─── Catatan Hasil Ekstraksi ───
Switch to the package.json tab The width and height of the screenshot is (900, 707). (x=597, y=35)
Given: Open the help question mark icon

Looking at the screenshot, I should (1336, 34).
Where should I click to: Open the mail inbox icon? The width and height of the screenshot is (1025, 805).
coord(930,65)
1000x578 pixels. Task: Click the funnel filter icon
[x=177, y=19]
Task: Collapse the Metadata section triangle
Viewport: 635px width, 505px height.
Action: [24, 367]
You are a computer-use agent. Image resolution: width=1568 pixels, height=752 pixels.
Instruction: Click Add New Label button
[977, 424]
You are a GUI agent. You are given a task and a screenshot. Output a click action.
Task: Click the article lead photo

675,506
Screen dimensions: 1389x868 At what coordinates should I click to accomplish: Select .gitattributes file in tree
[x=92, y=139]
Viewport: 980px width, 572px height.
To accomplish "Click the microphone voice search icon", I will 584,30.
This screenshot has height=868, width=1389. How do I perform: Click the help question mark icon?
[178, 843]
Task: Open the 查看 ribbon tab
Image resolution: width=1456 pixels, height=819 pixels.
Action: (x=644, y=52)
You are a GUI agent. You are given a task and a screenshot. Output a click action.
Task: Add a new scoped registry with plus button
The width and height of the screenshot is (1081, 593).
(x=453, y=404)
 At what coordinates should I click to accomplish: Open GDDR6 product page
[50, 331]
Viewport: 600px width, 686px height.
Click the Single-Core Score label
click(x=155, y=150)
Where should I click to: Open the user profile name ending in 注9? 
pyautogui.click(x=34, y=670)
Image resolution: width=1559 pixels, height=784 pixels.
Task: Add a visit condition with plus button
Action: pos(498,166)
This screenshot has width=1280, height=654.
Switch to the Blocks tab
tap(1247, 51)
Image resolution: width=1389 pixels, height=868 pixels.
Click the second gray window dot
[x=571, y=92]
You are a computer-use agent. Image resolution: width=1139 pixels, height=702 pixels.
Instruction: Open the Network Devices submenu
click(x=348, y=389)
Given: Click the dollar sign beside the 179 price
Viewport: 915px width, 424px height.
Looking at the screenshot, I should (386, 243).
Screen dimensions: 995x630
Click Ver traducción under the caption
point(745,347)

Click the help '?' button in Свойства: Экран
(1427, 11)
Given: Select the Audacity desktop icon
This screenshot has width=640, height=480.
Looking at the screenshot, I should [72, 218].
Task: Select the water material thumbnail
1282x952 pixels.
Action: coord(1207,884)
───
Instruksi Kerja: Tolong salin kata demi kata catatan di atas, mulai dari awal catatan hingga baris yang memuat "Looking at the screenshot, I should (1336, 34).", termasuk baris tersebut.

Hasil Tugas:
Switch to the package.json tab The width and height of the screenshot is (900, 707). (x=597, y=35)
Given: Open the help question mark icon

Looking at the screenshot, I should (1336, 34).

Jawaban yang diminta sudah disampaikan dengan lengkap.